• [Text excerpt]:
-- Begin --
If my analysis appears “highly partisan”, it is because I was analyzing an article that was itself “highly partisan”. Had I had a more objective piece of journalism to work with, you would not have any reason to perceive me as “partisan”.
Actually, my analysis was not “partisan”, for the same reason that the techniques you used were not “partisan”; media framing techniques are neutral and can be applied to any group of any political orientation, and so can analysis of those framing techniques. You don’t have to be a member of the patriot movement to be disturbed at TIME’s media bias.

My title did draw an explicit conclusion, because to me, there was a strong conclusion that could be reached beyond a reasonable doubt: your article was heavily biased. If you’ll go back and read my article, you’ll see that my concern was with the use of the (non-”evenhanded”) word “games”, not the reference to Tom Clancy’s novel.


2)FILET OF BIAS: I’m not going to go through Mr. Krusch’s entire analysis because its rather repetitive. Instead, I’ll take a look at two passages that pretty much sum up his entire venture:
Mr. Krusch writes at one point: “Farley/TIME tells us how we are to think of these “men”: they are “irate” (irate people, as we all know, are irrational), “gun-toting” (the use of the word “toting” from the rural lexicon calls up images of hillbillies against the revenuers), and “white” (thus “racist” by implication, even though there are many black members of the movement).”
Let’s take his attacks on the rather neutral words I used one by one. “Men.” Well, the people discussed in my story were men and many had joined these groups because they were men, heads of households concerned about their places in society. To leave out that word would have been an illogical cover-up.
Using “two passages” that, to you, “pretty much sum up [an] entire venture” is your modus operandi, the same approach you took with the patriot movement: taking a small sample of data and then extrapolating it to the entire set. Any first-year logic or statistics student can point out the fallacy (and inherent bias) of that approach. The attempt to escape this form of bias is why I analyzed your article line-by-line, and why I’m now analyzing your response to me line-by-line.
Yes, the people discussed in your story were men, but the more important issue is, “what percentage of the people in the movement are men”? Rather than burden us with statistical data on the male-to-female ratio in the movement, you throw in a lot of anecdotal evidence that any social scientist would be embarrassed to use when authoring a journal article on a movement’s demographic composition.
“Irate.” If anyone takes the time to canvas the opinions of militia members you’ll find, as TIME did, that many members are indeed irate about the way the country is going. Again, it would have been a lie, and illogical, to say they were “happy” or “gleeful” about Clinton administration gun-control policies.”
There are obviously many people in this movement who have been, at one time or another, “irate” about the way things have been going. There are still others who have been “disturbed”, and others “concerned”. You paint all members of the movement with the same brush.

“White.” The men TIME interviewed and saw at the militia meetings were all white. Saying they are “white” does not mean or imply that they are racist. That’s absurd. The New York Rangers are all white-but a finer group of human beings you’d have a harder time finding. If I were writing a hockey story, no, I probably wouldn’t bring race into things. But I was writing a story about a social movement in which race clearly place a part. Besides which, later in the story, I quote a militia member saying that he is not a racist.
-- End --
• [Material]:
-- Begin --
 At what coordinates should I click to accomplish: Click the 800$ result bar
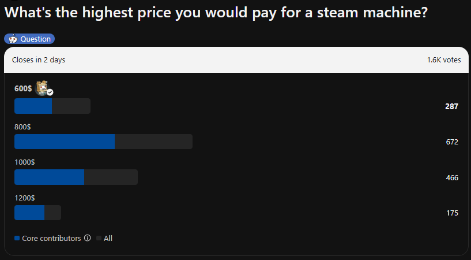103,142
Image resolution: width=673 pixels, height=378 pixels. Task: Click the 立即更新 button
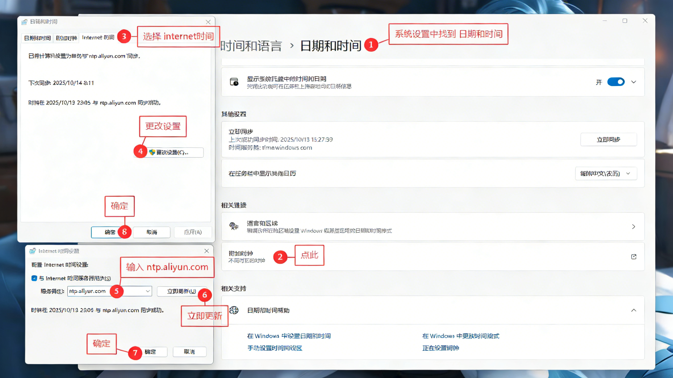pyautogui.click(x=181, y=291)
-- End --
-- Begin --
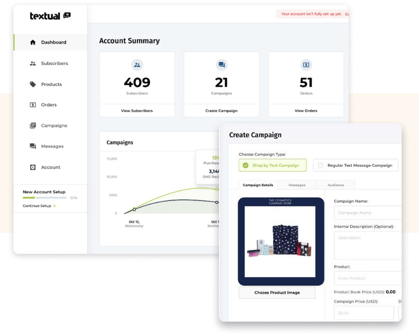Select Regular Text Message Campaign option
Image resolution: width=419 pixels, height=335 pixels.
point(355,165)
-- End --
-- Begin --
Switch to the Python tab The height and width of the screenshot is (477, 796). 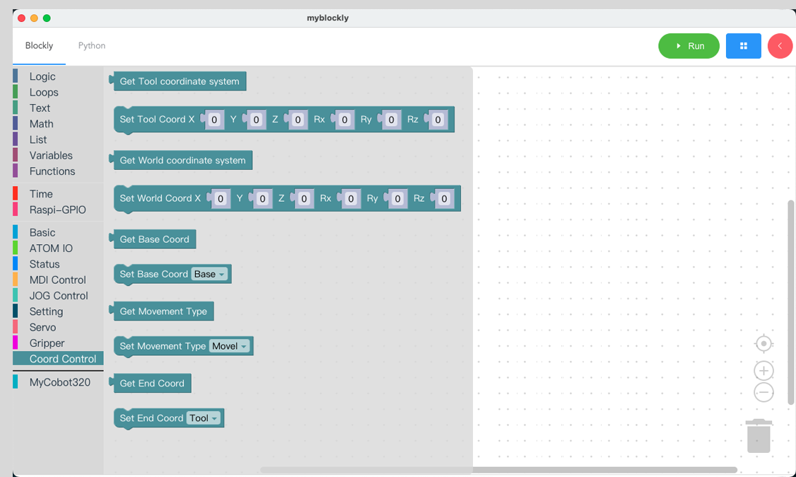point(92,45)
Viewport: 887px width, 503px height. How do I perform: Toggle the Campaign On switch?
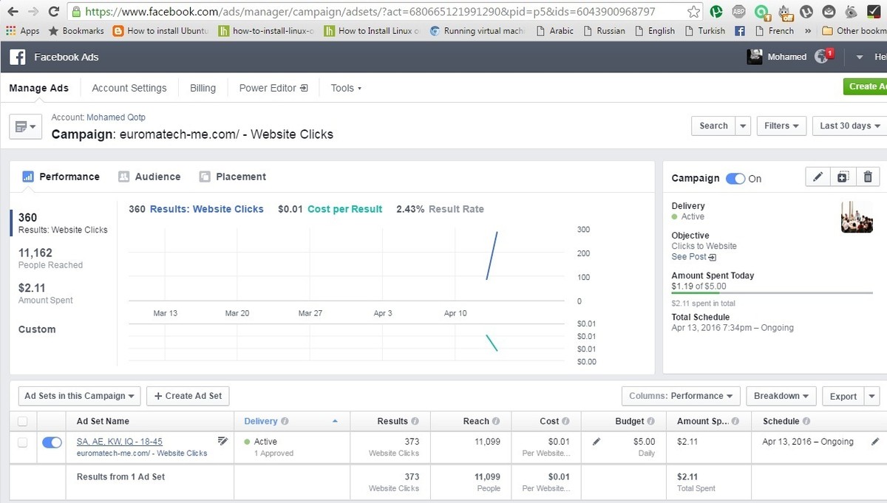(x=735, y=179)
-- End --
• [Objective A]:
In the media-bias text, can you rewrite the passage between "Let’s take his" and "to me line-by-line.", inclusive, changing "modus operandi" to "standard method"?
• [Objective B]:
Can you recast the records between the lines holding "Select Regular Text Message Campaign option" and "point(355,165)", inclusive, as a JSON list of strings with one string per line, skipping blank lines and leaving out the pictures?

• [Complete output A]:
Let’s take his attacks on the rather neutral words I used one by one. “Men.” Well, the people discussed in my story were men and many had joined these groups because they were men, heads of households concerned about their places in society. To leave out that word would have been an illogical cover-up.
Using “two passages” that, to you, “pretty much sum up [an] entire venture” is your standard method, the same approach you took with the patriot movement: taking a small sample of data and then extrapolating it to the entire set. Any first-year logic or statistics student can point out the fallacy (and inherent bias) of that approach. The attempt to escape this form of bias is why I analyzed your article line-by-line, and why I’m now analyzing your response to me line-by-line.

• [Complete output B]:
[
  "Select Regular Text Message Campaign option",
  "Image resolution: width=419 pixels, height=335 pixels.",
  "point(355,165)"
]